All Time Best Appetizers (Cook’s Illustrated)
I have to bring appetizers to a dinner party this month, so I was doing a bit of research. I need to be able to bring something that I can make ahead, but that can be kept at room temperature or chilled, and I’m having trouble coming up with something creative. Ultimately I think I will bring a cheese tray, so this book wasn’t resourceful for me. It was fun to flip through, but I wouldn’t recommend for a home reference.

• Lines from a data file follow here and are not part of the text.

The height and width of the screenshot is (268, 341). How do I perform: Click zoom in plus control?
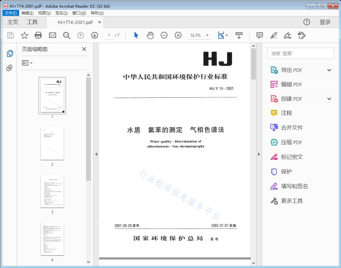click(x=178, y=35)

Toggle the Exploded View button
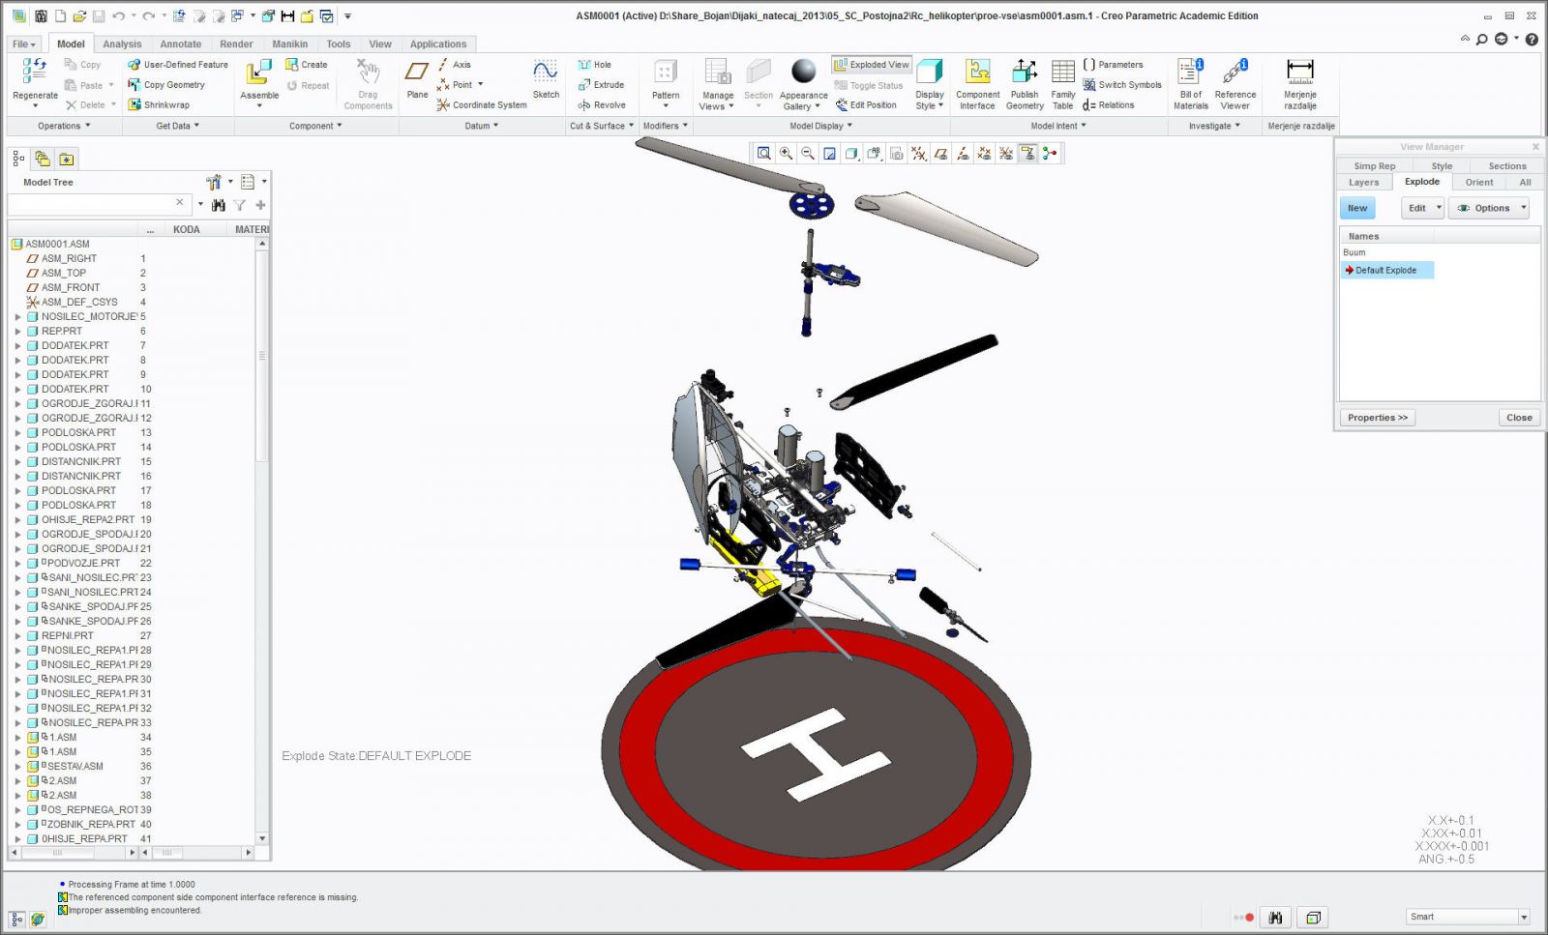(871, 65)
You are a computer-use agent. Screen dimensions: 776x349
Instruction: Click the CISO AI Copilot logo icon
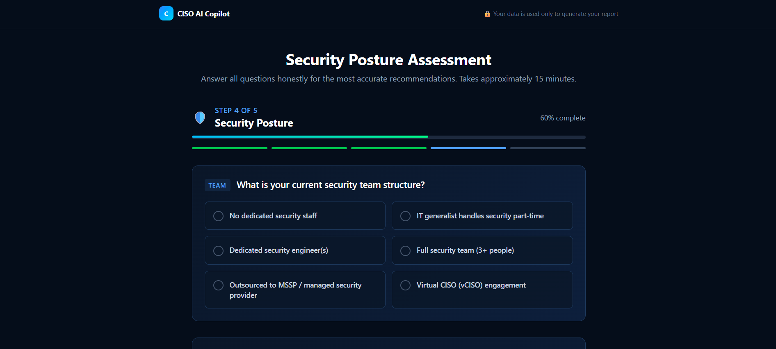coord(166,13)
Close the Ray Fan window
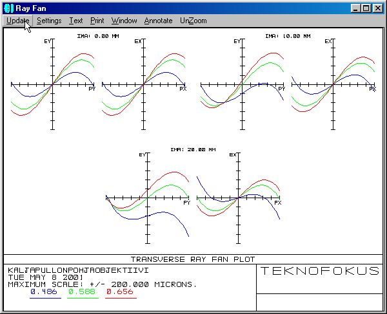The width and height of the screenshot is (387, 314). point(377,8)
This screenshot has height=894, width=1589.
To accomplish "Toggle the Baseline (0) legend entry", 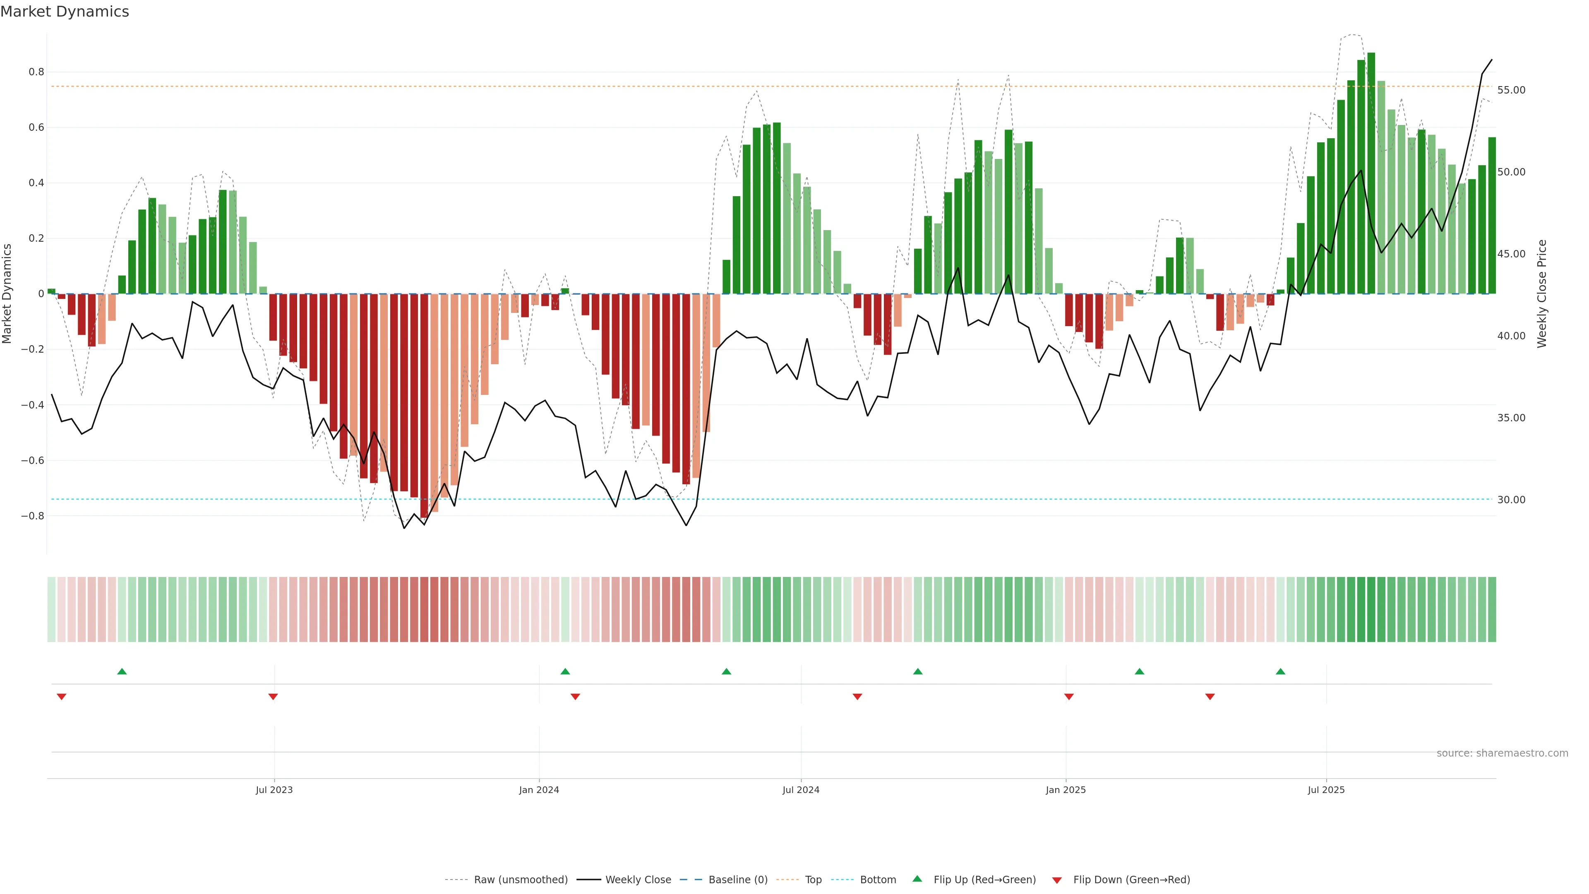I will coord(738,880).
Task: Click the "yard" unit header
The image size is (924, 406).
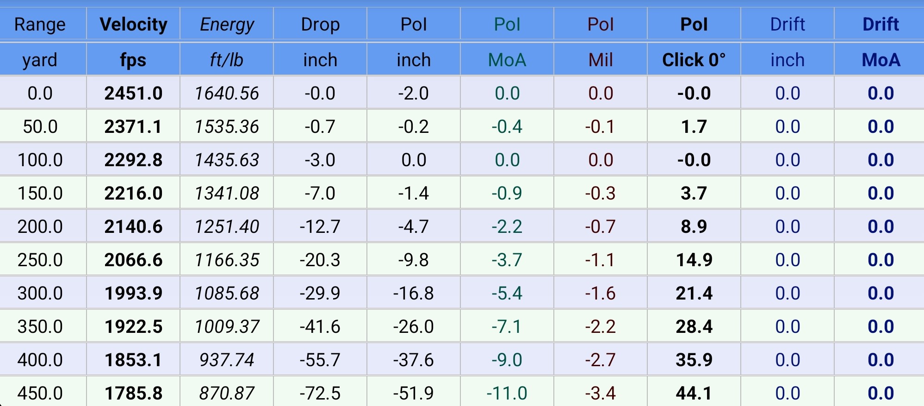Action: 40,60
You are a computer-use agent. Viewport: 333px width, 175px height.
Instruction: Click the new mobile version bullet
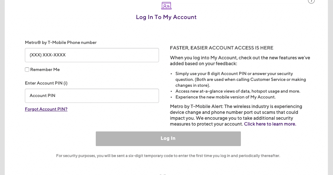coord(226,97)
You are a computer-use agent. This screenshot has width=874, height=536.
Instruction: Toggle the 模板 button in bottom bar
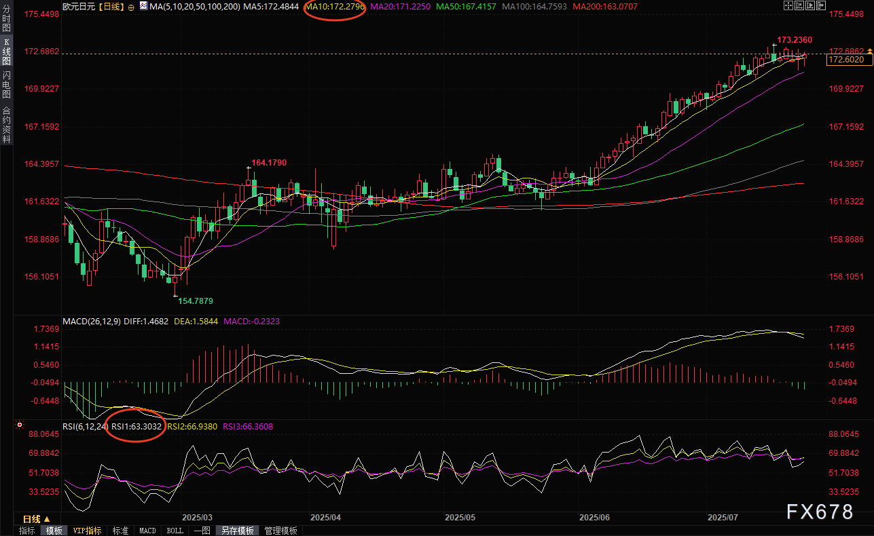click(54, 531)
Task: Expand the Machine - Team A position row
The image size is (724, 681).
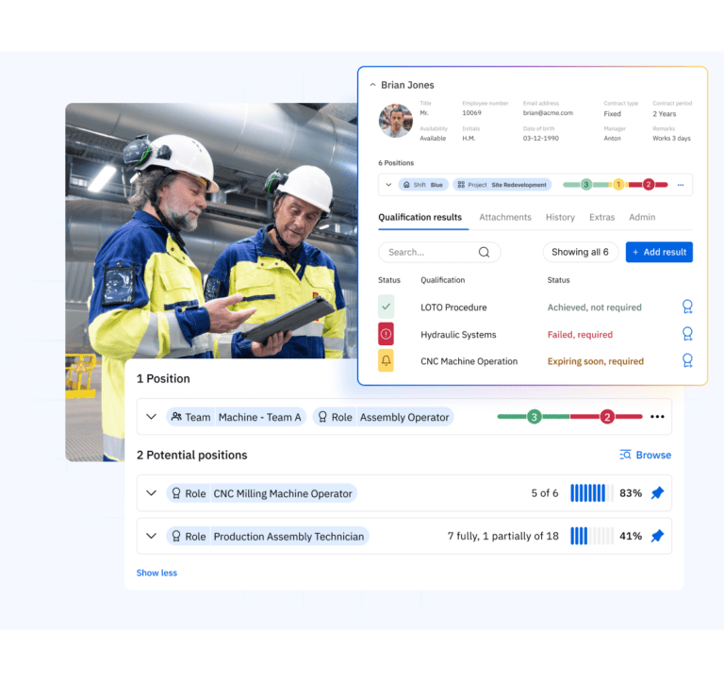Action: [x=151, y=417]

Slow Knitting: A Journey from Sheep to Skein to Stitch Hannah Thiessen
I enjoyed every second of this one. If there’s one problem I tend to have with knitting (other than gauge), it’s choosing the right yarn for the project. The more I knit, the more I know that I need to consider more than just the weight and color of the yarn. Fiber content determines the price and softness, hello cashmere!, but it also can determine how much it snags or pills with wear, the halo or felting that might occur over time, or break easily during the process of knitting. This book was masterful in helping understand not just the design but the reasoning behind making a good fiber choice to get the product you want to keep forever. And with most hand-knit sweaters costing upwards of $100 in materials (and many months of time, if knitting is your meditation as well), you want a sweater that will wear well. I especially loved both the Grow and Spruce patterns.
Small Great Things Jodi Picoult
Racism is so important and difficult, so complicated and oversimplified. My daughter had to write a brief 1-minute presentation a week or so ago on how to solve terrorism, and her simple solution was as close to any oversimplified answer for any big, complicated “ism”. Listen with humility and understanding, and with resolve to be respectful and more tolerant in the future. This is a great story for that prescribed listening. Listening to the experience of an educated, loving, capable black nurse, and understanding just how precarious the ledge she is balancing on can feel. Also understanding who is vulnerable to these hate-building movements and how to support those future generations better. Resolve to change with one thought, one action at a time.
Educated Tara Westover
I heard Tara speak on NPR, and put myself on the hold list at the library. Then I read an editorial on the book in BookPage and knew I couldn’t wait, so Amazon delivered the hardcover to me. Tara grew up in remote Idaho, raised with radical theology and a family with mental health issues. I don’t feel this is a book about Mormonism, because I do not think the twisting mental issues that shaped her father’s fundamental Mormon theology reflect mainstream Mormonism, but it would be interesting to hear what Mormons think of the story. I know my own Christian beliefs are much less conservative than previous generations, but respect for the past and hope for inclusivity in the future is not always easy to balance (or for a congregation to navigate). Forced with choosing between the sucking vacuum of her family and an education, Tara takes us through her life as she finds a future of balance between respect and mercy for her family but withdrawn from the actual emotional and physical violence. I passed this title to my sister, whose book club is soon to feature.
My April stack is pretty tall, but work is pretty crazy in the spring, so I am happy to have the escape planned. What’s on your reading list this month?